I had never been to a synagogue before, nor had I ever spoken to a rabbi.  I had been brought up in a small wooden Pentecostal church on the south side of Lansing, Michigan, and being in a synagogue was all new ground for me.  I did not know how she or the people there would respond to me.  I had learned about all the cruel things that were done to the Jewish people in Christ’s name through history in one of my university classes, but I only felt gratitude that they were there when I needed somewhere to go. And as I sat there sitting in the congregation, I could see what a caring and learned rabbi she was.  The rabbi probably doesn’t remember me since I never had the courage to walk up and speak to her. I wondered if she thought who is this strange, shy goy (gentile; non-Jew) doing coming to the synagogue but not speaking to her.  But she never gave me any indication of disapproval or rejection from her, the feelings of insecurity and uncertainty were entirely mine.  But I will say that the warmth and welcoming atmosphere of the synagogue ministered to me in ways that still reverberate throughout my day-to-day life.

I smile when I think about the first time my wife and I attended there at Temple Beth Shalom.  It was during Purim, and we didn’t know anything about it since we had both grown up in the church.  I remember when Rabbi Koppell walked into the sanctuary, and she was dressed in a purple Middle Eastern dancing girl outfit.  I whispered to my wife, “This definitely wouldn’t happen in the churches we came from.”  Even though my wife and I didn’t know Hebrew, we both enjoyed the sound of the language as it was being read.  And as they were reading, two guys walked into the sanctuary with four bottles of wine, and started passing them around.  I later discovered that this only happens on Purim.  When we saw this, I whispered to my wife, “We are not in Kansas anymore.” I smile now at the memory, and it’s a story I still share with my college students, my introductory experience to the synagogue.  Since then, I have sat under other rabbis and have been mightily blessed by their teachings and ministry.

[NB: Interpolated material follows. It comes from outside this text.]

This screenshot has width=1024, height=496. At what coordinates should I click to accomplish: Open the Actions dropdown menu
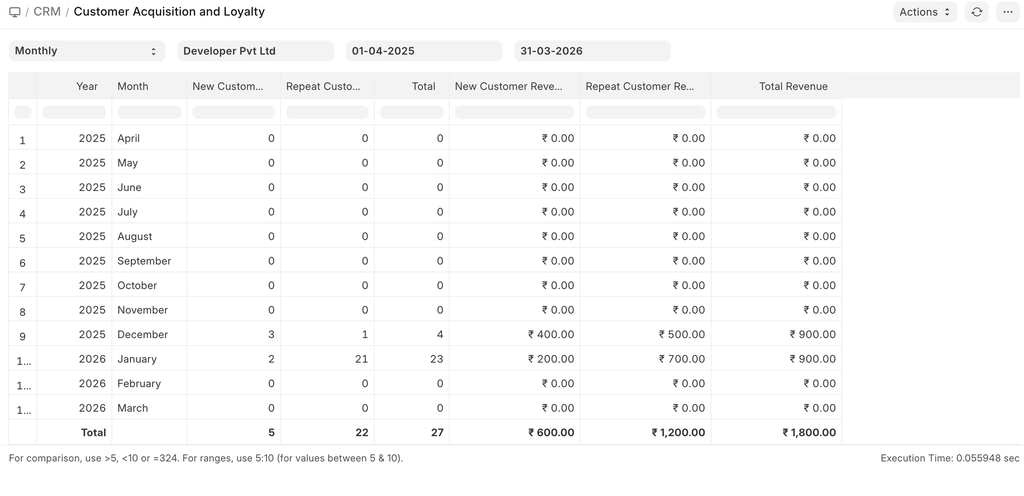point(925,12)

Although Rabbi Koppell and others I have sat under do not share my belief in Yeshua (Joshua/Jesus) as Israel’s Promised Messiah, there is something we do share – a love for God and for His Word.  There are many Christians who do not understand why I love the Tanakh (or Old Testament) and the Chumash (or Pentateuch) as much as I do, but they’ve not walked in my steps.   There is no doubt in my heart that it was God who wrote His Word on my heart and on my mind.  I love reading it, studying it, and practicing what I can.  Many years ago at the Jewish bookstore in Scottsdale, Arizona, I bought a tallith (a prayer shawl), which I still use to this day.  When I put it on for the first time, it was like I could literally feel the arms of God embracing me, holding me, and telling me He was there.  I never wanted to take it off. It was so refreshing.  I felt like a man who was dying of thirst and then finally coming to a large oasis.  I drunk in His Presence every chance I could and I still do to this day.  I’ve also recently purchased tefillin (phylacteries) from Israel, and I am learning how to use them.  I will admit they do offer their own challenges to me since they are something I did not grow up using, but they are a part of who I am now, and they are part of living the Kingdom lifestyle that God has placed on my heart to do.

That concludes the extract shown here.